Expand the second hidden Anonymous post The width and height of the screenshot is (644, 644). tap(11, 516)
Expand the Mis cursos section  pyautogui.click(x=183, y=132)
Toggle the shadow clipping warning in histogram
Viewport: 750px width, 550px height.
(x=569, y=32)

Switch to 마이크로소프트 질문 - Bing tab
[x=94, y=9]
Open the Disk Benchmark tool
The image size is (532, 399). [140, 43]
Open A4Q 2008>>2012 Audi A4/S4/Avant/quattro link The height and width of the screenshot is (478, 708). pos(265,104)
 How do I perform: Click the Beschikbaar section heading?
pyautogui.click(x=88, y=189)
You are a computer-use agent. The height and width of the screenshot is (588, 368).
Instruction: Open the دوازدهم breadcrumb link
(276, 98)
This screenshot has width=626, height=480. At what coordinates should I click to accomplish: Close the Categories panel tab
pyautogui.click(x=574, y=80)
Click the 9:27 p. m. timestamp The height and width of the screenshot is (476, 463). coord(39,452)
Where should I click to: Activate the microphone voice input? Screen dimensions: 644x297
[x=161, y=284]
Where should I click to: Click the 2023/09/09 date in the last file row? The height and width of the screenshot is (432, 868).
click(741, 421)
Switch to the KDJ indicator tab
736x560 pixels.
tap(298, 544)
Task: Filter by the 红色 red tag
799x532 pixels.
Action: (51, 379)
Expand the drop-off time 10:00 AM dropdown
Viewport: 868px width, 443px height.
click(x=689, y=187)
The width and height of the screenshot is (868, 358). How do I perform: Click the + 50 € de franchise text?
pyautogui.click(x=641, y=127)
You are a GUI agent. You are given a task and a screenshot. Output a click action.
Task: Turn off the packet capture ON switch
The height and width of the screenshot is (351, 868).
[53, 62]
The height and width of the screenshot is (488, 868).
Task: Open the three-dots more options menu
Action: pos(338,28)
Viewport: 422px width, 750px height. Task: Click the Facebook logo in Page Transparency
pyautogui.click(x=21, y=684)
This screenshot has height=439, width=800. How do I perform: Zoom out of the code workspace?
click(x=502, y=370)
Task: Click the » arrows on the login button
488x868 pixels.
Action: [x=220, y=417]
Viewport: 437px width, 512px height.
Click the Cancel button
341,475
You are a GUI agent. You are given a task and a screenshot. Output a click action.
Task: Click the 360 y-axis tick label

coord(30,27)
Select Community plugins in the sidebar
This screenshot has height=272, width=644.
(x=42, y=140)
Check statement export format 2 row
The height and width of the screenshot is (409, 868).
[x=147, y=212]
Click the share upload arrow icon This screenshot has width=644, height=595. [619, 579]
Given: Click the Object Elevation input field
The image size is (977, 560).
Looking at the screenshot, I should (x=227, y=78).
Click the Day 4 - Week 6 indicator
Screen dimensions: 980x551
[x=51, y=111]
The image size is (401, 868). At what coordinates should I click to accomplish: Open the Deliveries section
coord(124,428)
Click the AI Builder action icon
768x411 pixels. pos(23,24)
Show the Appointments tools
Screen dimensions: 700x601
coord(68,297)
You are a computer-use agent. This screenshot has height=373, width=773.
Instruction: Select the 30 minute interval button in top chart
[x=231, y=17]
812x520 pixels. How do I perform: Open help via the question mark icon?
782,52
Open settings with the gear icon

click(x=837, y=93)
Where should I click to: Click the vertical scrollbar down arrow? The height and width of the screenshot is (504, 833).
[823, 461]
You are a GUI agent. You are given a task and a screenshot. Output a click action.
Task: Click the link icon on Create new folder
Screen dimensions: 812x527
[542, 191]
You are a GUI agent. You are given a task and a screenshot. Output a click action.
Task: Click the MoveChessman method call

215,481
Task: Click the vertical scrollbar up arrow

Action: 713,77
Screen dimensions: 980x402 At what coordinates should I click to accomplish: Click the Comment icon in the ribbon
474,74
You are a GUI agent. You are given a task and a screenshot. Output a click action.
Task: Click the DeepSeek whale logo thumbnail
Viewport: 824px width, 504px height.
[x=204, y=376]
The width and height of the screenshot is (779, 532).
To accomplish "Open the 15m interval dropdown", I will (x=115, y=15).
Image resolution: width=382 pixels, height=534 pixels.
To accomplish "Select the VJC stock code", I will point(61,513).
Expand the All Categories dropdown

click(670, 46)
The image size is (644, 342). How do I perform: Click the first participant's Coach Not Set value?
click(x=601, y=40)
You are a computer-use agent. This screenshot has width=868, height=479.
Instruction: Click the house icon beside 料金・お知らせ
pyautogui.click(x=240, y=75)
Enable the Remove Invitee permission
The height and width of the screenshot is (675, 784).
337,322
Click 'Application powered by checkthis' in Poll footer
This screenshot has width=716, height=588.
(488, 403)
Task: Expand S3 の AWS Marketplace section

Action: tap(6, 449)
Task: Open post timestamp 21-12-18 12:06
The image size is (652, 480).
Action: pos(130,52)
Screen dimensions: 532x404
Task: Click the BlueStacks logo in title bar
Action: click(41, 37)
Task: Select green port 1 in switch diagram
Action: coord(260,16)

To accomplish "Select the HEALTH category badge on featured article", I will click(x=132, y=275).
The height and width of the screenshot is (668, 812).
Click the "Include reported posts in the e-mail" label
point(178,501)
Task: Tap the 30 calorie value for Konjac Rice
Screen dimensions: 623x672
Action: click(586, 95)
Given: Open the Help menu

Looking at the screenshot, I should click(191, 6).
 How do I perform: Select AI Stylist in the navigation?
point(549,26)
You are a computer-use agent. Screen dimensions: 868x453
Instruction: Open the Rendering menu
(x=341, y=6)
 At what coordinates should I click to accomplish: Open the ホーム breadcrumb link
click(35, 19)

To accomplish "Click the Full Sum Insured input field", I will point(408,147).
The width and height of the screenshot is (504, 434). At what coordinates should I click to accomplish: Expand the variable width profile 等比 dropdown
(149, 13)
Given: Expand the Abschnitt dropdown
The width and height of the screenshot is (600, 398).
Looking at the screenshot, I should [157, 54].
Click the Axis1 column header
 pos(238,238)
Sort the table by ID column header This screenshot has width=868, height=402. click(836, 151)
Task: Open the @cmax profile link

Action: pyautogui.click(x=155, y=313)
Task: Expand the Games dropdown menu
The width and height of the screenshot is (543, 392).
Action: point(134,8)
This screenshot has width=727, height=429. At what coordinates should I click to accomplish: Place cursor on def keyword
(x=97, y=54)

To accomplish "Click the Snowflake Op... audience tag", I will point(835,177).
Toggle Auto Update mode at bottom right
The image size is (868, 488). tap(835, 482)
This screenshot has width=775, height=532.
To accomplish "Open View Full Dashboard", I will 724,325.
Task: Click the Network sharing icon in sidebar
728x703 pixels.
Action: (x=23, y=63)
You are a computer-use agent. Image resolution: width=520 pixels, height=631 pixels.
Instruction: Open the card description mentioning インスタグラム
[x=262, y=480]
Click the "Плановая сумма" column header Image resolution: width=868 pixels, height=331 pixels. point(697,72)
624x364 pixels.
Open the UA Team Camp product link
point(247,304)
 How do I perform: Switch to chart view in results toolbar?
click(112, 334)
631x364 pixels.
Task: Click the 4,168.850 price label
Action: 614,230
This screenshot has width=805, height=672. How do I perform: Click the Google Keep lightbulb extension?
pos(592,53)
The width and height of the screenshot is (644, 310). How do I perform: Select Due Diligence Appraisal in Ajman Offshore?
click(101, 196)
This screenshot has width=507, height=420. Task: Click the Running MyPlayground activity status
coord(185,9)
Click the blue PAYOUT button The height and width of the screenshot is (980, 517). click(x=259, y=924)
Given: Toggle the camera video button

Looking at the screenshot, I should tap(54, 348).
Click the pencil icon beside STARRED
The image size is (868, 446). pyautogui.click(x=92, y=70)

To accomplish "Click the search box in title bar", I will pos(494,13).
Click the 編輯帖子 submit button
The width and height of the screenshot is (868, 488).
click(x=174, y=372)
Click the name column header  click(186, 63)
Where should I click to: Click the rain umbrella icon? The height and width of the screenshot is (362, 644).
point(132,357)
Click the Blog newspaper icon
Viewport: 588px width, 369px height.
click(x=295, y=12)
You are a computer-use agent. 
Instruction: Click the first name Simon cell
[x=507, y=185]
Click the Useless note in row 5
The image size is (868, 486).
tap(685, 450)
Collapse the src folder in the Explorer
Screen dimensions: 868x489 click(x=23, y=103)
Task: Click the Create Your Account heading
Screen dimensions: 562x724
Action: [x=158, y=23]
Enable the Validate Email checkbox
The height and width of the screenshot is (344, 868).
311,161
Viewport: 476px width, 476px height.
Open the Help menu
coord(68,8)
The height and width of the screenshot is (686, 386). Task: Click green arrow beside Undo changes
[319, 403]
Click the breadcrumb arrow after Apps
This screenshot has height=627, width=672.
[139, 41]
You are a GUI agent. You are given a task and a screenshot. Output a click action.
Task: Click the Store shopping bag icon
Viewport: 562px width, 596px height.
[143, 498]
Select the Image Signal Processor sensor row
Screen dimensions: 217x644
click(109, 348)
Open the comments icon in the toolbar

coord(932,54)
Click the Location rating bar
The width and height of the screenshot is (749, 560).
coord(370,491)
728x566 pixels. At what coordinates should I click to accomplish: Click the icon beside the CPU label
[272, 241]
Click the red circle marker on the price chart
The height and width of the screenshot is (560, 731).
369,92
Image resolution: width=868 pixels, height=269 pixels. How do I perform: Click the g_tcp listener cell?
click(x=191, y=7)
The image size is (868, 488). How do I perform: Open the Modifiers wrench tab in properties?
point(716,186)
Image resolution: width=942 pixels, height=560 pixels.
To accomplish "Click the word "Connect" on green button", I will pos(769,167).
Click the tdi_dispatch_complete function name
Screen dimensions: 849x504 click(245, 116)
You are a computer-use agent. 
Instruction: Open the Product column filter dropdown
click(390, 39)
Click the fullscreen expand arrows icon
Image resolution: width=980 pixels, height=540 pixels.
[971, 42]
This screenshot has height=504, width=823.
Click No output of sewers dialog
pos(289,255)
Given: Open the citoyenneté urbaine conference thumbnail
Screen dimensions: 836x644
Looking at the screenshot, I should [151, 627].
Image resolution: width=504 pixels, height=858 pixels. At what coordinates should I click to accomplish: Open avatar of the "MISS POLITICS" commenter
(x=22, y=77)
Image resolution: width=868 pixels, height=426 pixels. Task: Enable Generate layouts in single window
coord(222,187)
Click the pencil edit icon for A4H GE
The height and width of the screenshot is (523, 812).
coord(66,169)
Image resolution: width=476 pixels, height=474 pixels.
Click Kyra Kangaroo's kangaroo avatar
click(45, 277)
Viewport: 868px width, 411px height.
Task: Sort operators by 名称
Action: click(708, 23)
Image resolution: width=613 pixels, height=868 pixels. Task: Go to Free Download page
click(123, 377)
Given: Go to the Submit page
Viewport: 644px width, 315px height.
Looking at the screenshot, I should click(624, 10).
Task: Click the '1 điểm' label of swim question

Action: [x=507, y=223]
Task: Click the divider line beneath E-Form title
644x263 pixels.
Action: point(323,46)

- [Aim] Please return everything in the listing from the line containing "This screenshot has width=727, height=429." down to the line containing "Click the blue PAYOUT", both included, reproducing each line exactly.

- [Exercise answer]
This screenshot has width=727, height=429. At what coordinates should I click to accomplish: Place cursor on def keyword
(x=97, y=54)

To accomplish "Click the Snowflake Op... audience tag", I will point(835,177).
Toggle Auto Update mode at bottom right
The image size is (868, 488). tap(835, 482)
This screenshot has width=775, height=532.
To accomplish "Open View Full Dashboard", I will 724,325.
Task: Click the Network sharing icon in sidebar
728x703 pixels.
Action: (x=23, y=63)
You are a computer-use agent. Image resolution: width=520 pixels, height=631 pixels.
Instruction: Open the card description mentioning インスタグラム
[x=262, y=480]
Click the "Плановая сумма" column header Image resolution: width=868 pixels, height=331 pixels. point(697,72)
624x364 pixels.
Open the UA Team Camp product link
point(247,304)
 How do I perform: Switch to chart view in results toolbar?
click(112, 334)
631x364 pixels.
Task: Click the 4,168.850 price label
Action: 614,230
This screenshot has width=805, height=672. How do I perform: Click the Google Keep lightbulb extension?
pos(592,53)
The width and height of the screenshot is (644, 310). How do I perform: Select Due Diligence Appraisal in Ajman Offshore?
click(101, 196)
This screenshot has width=507, height=420. Task: Click the Running MyPlayground activity status
coord(185,9)
Click the blue PAYOUT button The height and width of the screenshot is (980, 517). click(x=259, y=924)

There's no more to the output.